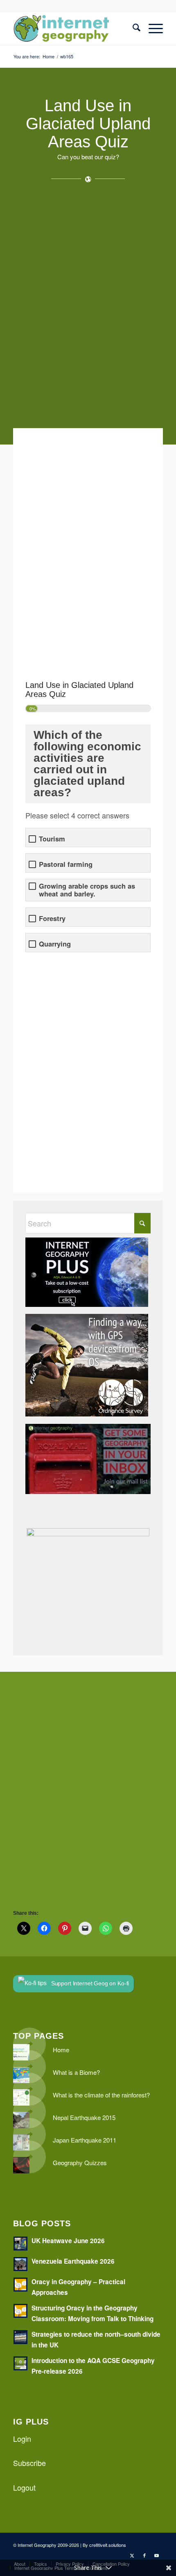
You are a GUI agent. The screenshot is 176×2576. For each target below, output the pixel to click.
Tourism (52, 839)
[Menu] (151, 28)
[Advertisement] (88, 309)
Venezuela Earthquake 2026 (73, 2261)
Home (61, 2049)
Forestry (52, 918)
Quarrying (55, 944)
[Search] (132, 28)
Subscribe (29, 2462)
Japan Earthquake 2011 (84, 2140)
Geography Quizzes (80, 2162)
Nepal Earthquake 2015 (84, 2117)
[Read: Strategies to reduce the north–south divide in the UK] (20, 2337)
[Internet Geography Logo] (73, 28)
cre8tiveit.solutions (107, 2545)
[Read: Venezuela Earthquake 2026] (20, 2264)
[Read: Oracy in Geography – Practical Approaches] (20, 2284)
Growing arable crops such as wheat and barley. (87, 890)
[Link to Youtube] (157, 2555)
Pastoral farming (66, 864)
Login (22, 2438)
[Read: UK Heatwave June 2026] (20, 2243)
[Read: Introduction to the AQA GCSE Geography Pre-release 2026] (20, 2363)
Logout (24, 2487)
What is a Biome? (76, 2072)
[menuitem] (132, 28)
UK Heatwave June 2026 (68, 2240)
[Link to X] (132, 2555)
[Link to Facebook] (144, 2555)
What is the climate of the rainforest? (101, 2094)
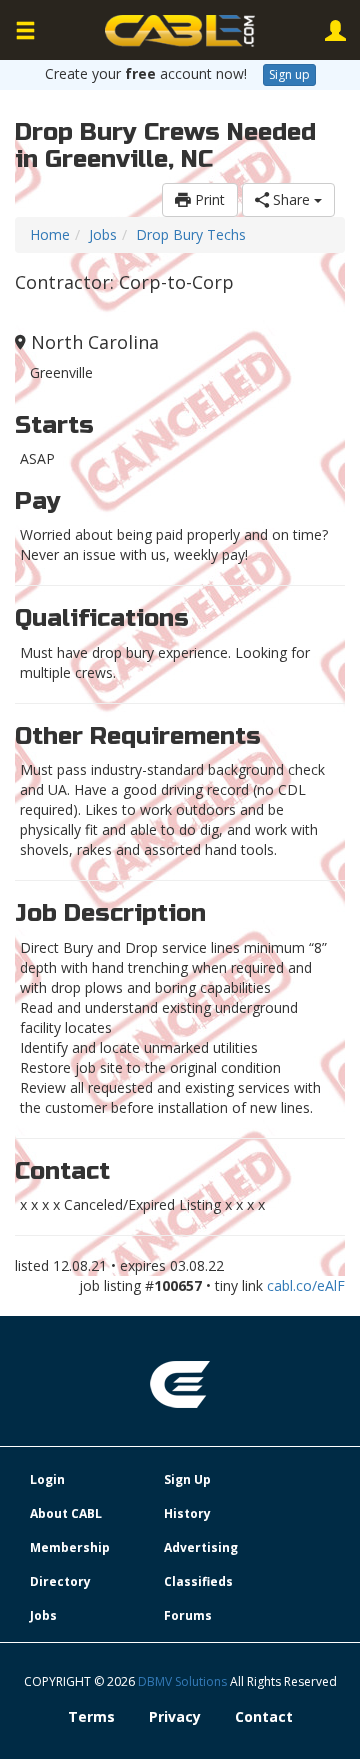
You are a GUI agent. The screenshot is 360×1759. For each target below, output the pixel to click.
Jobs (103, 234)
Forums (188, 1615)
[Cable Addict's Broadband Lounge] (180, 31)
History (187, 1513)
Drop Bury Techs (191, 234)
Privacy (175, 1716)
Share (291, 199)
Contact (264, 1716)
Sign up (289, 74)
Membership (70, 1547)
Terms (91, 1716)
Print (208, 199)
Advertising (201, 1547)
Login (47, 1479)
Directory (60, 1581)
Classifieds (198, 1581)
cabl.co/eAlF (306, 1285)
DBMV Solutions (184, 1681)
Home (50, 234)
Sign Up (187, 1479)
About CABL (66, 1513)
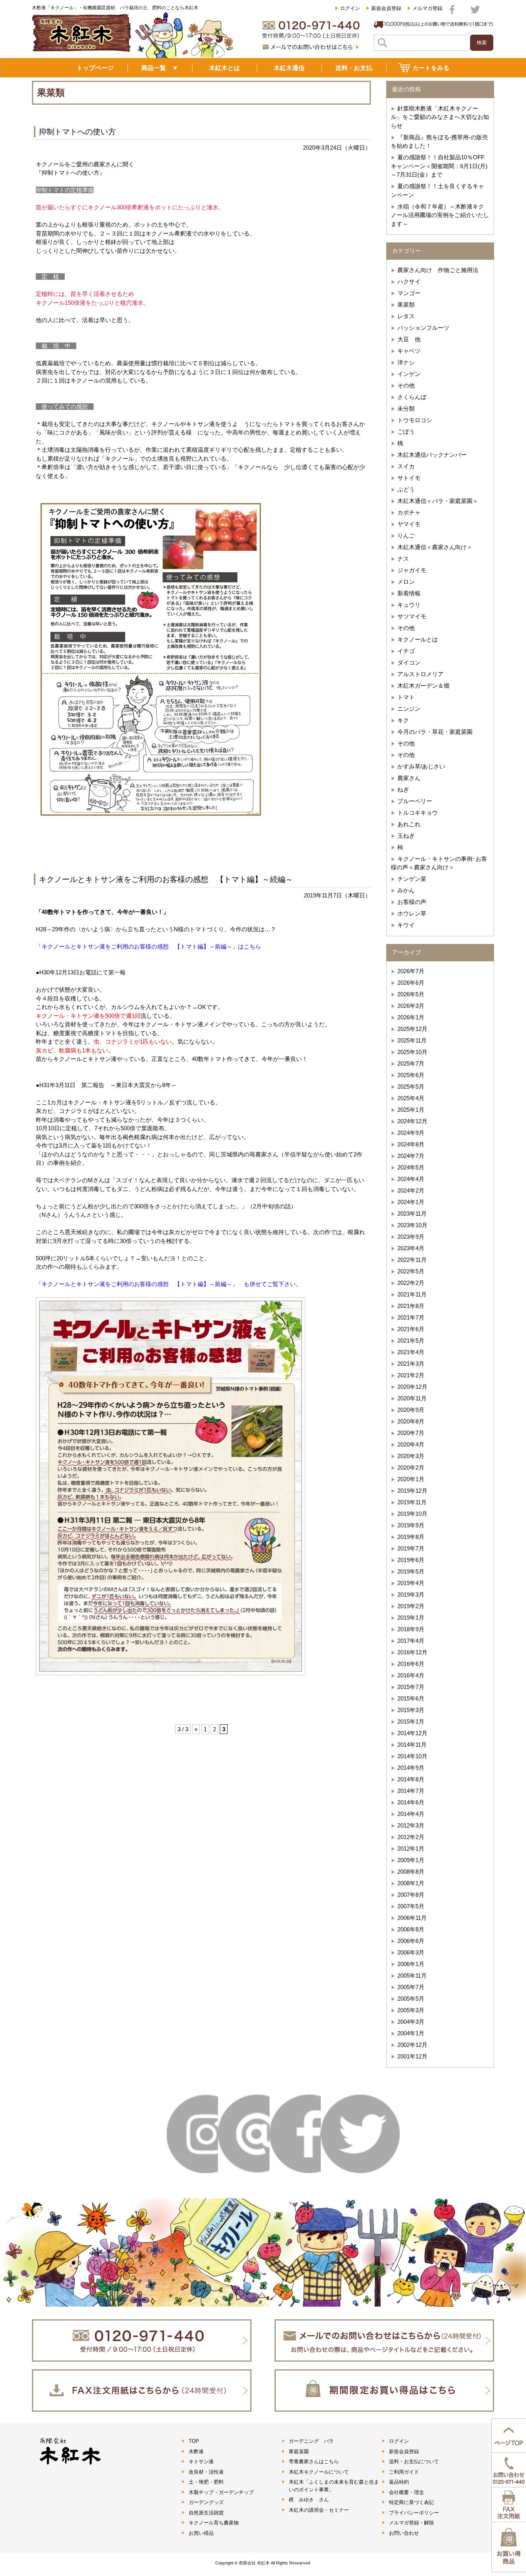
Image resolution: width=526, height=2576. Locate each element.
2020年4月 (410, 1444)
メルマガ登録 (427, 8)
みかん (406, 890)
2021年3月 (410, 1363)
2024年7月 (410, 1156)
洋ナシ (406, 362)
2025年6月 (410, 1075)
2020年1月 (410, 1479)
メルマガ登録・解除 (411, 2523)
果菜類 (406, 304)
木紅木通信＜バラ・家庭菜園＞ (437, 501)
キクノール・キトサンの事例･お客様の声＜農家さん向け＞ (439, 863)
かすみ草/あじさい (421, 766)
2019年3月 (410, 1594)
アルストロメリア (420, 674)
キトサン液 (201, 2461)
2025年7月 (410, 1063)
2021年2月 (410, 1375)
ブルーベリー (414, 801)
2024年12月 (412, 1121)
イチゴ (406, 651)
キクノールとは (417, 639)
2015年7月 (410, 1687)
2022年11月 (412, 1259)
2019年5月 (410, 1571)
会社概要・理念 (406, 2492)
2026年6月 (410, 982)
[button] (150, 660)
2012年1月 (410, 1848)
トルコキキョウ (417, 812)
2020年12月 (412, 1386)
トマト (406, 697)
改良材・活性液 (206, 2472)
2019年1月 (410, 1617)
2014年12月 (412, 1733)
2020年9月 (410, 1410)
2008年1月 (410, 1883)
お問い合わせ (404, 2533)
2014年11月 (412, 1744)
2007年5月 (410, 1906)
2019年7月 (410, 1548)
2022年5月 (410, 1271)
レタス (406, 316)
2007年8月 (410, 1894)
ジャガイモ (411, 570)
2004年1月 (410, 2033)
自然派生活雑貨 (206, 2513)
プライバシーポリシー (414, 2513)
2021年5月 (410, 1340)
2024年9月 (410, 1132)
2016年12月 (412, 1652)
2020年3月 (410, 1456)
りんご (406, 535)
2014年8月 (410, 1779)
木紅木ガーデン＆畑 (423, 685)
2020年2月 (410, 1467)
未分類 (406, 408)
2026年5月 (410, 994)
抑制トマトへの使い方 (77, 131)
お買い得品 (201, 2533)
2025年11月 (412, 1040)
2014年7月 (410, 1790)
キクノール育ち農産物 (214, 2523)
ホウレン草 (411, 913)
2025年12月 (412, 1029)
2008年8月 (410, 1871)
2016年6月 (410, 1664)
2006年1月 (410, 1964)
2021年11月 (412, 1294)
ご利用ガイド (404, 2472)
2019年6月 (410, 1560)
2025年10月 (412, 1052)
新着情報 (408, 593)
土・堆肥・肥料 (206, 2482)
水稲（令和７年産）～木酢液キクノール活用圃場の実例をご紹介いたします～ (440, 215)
****
Using the data above, give again exactly the lines starting at the one holding "What is a Biome? (76, 2072)" and ending at the one holding "メルマガ登録 (427, 8)", inclusive, and nothing more. Omit the pictures.

What is a Biome? (76, 2072)
[menuitem] (132, 28)
UK Heatwave June 2026 (68, 2240)
[Link to X] (132, 2555)
[Link to Facebook] (144, 2555)
What is the climate of the rainforest? (101, 2094)
You are a GUI agent. The screenshot is 360×1759. For each target below, output the pixel to click.
Jobs (103, 234)
Forums (188, 1615)
[Cable Addict's Broadband Lounge] (180, 31)
History (187, 1513)
Drop Bury Techs (191, 234)
Privacy (175, 1716)
Share (291, 199)
Contact (264, 1716)
Sign up (289, 74)
Membership (70, 1547)
Terms (91, 1716)
Print (208, 199)
Advertising (201, 1547)
Login (47, 1479)
Directory (60, 1581)
Classifieds (198, 1581)
cabl.co/eAlF (306, 1285)
DBMV Solutions (184, 1681)
Home (50, 234)
Sign Up (187, 1479)
About CABL (66, 1513)
Image resolution: width=526, height=2576. Locate each element.
2020年4月 (410, 1444)
メルマガ登録 (427, 8)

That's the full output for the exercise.